# RECORDED INFORMATION
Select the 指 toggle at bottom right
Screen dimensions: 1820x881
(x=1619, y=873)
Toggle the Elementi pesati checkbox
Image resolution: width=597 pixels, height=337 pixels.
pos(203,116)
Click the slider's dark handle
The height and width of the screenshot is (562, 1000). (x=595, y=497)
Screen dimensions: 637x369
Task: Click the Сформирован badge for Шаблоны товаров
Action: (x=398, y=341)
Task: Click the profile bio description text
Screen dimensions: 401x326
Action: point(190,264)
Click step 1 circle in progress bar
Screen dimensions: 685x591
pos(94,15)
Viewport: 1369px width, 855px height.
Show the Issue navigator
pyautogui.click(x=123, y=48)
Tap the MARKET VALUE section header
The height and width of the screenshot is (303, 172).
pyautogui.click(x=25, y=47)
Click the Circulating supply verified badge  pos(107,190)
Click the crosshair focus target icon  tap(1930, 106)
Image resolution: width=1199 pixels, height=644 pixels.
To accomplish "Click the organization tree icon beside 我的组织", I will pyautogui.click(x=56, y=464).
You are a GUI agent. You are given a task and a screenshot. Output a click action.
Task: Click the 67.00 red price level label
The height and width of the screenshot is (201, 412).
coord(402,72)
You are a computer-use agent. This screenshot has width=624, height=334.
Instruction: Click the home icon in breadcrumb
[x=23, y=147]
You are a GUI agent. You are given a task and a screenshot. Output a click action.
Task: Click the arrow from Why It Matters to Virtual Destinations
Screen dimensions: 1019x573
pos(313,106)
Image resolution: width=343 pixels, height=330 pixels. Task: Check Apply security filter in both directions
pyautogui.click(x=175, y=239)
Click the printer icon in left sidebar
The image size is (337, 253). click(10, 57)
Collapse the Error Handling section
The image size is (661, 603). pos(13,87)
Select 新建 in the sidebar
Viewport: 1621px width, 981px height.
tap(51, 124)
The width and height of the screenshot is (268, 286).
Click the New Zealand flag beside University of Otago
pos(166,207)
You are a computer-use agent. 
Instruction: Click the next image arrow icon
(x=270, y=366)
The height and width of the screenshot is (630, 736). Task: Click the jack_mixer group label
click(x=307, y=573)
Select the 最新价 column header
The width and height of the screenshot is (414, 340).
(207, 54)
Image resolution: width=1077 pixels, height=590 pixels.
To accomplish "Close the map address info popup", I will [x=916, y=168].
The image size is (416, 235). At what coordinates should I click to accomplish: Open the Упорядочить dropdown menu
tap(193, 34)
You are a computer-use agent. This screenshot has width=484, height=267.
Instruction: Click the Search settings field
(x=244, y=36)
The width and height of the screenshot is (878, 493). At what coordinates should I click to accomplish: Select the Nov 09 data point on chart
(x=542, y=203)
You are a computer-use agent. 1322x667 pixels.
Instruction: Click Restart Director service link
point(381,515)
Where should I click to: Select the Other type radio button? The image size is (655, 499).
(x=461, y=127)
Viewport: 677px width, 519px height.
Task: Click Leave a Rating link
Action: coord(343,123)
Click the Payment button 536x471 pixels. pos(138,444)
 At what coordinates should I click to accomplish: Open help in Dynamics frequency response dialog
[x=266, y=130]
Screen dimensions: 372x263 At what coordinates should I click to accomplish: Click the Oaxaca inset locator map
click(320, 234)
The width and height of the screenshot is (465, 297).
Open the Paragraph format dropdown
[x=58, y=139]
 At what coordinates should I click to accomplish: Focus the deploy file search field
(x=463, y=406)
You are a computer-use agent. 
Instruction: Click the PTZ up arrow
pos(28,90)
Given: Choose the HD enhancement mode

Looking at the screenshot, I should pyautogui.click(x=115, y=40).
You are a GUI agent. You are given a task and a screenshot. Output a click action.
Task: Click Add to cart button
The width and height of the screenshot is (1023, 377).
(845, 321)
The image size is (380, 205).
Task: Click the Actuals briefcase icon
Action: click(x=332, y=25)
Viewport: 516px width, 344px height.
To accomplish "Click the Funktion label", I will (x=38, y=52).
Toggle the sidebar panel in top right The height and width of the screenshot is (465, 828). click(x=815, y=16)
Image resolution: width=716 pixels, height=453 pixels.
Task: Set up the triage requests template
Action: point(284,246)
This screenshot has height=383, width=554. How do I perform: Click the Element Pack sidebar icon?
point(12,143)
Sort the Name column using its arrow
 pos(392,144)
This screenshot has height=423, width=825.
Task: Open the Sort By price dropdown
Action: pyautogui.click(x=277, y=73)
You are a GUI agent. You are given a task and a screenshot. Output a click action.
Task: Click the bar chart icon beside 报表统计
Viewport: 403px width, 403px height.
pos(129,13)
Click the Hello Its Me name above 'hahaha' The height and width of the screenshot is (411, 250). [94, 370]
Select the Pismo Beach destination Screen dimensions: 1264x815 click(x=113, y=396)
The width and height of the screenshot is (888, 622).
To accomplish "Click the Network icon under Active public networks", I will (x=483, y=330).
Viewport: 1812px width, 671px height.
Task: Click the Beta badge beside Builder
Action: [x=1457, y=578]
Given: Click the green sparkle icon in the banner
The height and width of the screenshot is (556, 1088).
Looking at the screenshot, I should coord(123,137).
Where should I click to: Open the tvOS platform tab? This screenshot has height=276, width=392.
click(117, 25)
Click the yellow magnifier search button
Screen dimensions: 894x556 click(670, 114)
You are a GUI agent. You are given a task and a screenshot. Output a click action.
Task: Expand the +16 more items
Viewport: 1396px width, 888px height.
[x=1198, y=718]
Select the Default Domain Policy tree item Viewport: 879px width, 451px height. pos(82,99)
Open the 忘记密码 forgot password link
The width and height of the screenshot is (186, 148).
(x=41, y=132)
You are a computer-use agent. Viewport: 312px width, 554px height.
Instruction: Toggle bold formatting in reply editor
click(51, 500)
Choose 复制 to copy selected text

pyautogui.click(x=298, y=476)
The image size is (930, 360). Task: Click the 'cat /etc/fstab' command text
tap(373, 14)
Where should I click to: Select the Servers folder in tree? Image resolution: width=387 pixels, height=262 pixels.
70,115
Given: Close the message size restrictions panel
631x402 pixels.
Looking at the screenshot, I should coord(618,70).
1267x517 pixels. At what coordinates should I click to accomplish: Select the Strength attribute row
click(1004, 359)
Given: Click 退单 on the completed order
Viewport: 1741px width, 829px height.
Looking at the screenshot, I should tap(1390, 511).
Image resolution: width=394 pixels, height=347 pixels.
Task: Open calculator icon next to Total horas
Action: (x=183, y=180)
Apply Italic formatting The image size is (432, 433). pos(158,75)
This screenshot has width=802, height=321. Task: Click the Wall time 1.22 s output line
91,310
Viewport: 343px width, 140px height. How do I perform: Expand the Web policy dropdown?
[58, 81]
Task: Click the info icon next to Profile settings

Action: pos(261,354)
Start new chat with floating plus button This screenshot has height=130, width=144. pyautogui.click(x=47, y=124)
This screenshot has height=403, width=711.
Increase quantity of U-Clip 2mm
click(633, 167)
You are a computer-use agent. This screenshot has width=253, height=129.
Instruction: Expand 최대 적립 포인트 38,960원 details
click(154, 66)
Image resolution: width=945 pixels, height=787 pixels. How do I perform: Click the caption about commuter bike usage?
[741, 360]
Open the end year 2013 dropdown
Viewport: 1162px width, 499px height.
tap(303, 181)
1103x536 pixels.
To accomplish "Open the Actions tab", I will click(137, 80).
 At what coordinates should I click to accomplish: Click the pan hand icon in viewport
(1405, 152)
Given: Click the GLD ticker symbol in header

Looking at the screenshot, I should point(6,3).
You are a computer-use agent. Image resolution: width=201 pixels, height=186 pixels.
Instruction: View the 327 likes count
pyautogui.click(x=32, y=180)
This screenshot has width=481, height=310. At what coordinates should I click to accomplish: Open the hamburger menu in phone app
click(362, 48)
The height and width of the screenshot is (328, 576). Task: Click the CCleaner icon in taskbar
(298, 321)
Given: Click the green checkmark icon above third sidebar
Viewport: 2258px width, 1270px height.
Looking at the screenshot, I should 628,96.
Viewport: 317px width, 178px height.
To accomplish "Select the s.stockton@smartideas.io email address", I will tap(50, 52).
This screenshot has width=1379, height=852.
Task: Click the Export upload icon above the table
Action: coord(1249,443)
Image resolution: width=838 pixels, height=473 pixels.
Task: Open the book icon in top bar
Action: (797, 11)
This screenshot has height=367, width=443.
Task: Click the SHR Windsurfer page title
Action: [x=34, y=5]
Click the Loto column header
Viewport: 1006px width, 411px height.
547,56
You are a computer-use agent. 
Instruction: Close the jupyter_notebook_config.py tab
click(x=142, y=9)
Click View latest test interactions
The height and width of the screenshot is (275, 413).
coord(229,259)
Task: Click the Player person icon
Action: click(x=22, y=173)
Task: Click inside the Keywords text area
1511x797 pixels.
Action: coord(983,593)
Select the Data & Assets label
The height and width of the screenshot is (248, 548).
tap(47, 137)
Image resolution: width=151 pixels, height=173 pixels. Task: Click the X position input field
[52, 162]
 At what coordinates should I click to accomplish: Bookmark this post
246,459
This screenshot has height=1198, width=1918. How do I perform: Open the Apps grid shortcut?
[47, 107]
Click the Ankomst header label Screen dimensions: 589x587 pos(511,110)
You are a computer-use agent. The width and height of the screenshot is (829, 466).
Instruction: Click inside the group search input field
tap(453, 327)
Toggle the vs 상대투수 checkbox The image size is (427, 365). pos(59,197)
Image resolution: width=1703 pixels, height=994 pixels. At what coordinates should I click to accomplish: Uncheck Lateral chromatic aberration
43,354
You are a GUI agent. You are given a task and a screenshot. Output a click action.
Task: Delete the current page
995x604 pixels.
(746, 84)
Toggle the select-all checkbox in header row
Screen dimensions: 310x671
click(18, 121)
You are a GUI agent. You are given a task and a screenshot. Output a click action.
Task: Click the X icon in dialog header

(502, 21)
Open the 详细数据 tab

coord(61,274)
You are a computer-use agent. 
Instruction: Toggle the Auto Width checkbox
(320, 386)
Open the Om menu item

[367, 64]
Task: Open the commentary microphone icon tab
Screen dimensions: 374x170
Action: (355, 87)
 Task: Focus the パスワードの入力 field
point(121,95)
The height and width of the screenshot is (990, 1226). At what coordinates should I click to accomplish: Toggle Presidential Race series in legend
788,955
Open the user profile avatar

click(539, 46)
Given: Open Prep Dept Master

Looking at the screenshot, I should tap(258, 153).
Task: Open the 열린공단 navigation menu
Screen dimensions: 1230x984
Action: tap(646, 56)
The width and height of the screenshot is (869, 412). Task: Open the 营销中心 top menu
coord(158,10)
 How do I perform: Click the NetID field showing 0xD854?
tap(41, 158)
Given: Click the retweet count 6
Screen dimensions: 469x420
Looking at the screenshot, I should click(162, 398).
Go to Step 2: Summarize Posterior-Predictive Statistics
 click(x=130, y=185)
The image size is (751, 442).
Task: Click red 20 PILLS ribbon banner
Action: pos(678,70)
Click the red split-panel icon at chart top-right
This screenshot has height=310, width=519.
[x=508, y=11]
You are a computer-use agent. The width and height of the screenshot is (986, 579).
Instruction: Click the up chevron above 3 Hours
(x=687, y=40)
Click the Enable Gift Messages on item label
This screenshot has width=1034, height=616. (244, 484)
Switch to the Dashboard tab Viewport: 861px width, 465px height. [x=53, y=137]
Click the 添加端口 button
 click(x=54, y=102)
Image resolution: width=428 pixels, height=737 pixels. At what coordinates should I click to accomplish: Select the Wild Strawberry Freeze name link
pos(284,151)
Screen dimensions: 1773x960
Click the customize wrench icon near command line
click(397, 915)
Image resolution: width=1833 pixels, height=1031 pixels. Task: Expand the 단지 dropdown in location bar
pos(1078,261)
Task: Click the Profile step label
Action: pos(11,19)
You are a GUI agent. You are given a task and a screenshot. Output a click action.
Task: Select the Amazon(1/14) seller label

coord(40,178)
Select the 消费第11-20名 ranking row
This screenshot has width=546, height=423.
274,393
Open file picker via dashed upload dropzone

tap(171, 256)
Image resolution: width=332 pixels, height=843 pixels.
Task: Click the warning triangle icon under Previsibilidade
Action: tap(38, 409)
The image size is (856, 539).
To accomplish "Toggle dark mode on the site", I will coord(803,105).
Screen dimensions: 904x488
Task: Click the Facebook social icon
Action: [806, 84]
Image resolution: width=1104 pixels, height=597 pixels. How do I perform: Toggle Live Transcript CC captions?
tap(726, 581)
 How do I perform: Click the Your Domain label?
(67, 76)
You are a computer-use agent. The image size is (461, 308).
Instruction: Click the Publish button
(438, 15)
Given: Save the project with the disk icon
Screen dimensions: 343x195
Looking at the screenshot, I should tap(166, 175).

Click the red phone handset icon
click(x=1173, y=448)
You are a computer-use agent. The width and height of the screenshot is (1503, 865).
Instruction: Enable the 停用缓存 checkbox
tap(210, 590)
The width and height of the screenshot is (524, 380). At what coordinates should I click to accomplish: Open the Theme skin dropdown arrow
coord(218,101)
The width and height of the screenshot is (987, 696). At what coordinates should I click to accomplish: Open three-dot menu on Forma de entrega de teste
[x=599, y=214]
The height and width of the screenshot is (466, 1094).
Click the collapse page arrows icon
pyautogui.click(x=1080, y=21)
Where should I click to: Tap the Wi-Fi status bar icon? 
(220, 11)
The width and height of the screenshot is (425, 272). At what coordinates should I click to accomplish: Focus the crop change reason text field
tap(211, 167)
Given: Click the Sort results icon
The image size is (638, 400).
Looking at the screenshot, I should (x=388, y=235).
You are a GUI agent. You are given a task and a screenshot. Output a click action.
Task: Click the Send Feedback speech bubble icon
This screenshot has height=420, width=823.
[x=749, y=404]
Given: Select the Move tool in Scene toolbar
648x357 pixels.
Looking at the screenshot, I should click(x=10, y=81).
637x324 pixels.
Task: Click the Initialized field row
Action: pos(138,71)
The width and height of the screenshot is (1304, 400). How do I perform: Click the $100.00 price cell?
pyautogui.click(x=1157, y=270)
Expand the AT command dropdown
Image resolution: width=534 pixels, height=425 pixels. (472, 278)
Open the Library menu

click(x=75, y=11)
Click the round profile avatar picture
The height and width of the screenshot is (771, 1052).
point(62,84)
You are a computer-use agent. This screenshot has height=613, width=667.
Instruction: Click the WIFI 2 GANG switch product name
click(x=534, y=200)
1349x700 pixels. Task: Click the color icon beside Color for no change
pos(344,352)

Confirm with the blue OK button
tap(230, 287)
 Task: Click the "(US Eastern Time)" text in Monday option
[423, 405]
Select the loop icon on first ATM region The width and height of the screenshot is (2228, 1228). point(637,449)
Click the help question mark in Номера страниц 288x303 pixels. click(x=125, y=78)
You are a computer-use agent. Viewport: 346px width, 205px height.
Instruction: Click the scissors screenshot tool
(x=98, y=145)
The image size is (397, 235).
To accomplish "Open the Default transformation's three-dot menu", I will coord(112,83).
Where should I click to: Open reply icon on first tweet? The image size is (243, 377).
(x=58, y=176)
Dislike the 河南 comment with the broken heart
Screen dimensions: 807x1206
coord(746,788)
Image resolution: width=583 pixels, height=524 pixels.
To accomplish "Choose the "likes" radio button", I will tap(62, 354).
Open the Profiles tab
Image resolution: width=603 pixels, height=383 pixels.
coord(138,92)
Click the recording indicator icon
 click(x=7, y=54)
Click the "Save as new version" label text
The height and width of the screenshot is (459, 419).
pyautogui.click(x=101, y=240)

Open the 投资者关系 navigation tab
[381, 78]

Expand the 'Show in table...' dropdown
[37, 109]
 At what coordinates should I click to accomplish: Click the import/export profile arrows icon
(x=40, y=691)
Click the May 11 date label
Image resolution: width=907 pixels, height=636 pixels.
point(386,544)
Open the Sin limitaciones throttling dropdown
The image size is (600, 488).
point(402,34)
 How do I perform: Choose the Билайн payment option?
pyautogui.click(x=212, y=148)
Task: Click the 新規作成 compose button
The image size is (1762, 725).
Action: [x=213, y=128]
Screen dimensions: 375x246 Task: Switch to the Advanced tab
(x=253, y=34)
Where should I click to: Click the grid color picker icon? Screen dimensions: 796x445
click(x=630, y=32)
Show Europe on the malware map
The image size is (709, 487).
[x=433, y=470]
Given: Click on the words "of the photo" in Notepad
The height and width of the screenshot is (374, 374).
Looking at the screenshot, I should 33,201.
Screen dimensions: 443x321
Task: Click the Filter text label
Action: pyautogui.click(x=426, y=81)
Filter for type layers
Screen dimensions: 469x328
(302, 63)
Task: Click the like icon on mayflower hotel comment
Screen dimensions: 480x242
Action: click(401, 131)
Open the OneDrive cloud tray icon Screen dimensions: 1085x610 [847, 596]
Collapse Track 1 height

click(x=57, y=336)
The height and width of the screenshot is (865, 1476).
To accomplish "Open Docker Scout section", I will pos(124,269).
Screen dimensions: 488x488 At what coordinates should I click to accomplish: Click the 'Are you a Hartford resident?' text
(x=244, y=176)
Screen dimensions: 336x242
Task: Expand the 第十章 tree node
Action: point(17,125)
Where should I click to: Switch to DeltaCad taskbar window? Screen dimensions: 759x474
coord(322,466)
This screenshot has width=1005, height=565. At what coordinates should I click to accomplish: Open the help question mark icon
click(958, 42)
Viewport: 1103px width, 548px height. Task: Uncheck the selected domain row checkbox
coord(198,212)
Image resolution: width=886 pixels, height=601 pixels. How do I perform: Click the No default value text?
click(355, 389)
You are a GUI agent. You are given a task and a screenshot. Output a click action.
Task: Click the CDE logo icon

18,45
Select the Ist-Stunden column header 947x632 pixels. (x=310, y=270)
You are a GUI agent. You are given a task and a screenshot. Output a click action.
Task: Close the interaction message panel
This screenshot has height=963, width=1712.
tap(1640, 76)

# TASK PROMPT
Pull out every line of the items above that contains the word "Expand". Case counts, so only lines with that same capitalization qualify.

# OUTPUT OF THE EXERCISE
Task: Expand the +16 more items
Viewport: 343px width, 140px height. How do I perform: Expand the Web policy dropdown?
Instruction: Expand 최대 적립 포인트 38,960원 details
Image resolution: width=1833 pixels, height=1031 pixels. Task: Expand the 단지 dropdown in location bar
Expand the AT command dropdown
Expand the 'Show in table...' dropdown
Task: Expand the 第十章 tree node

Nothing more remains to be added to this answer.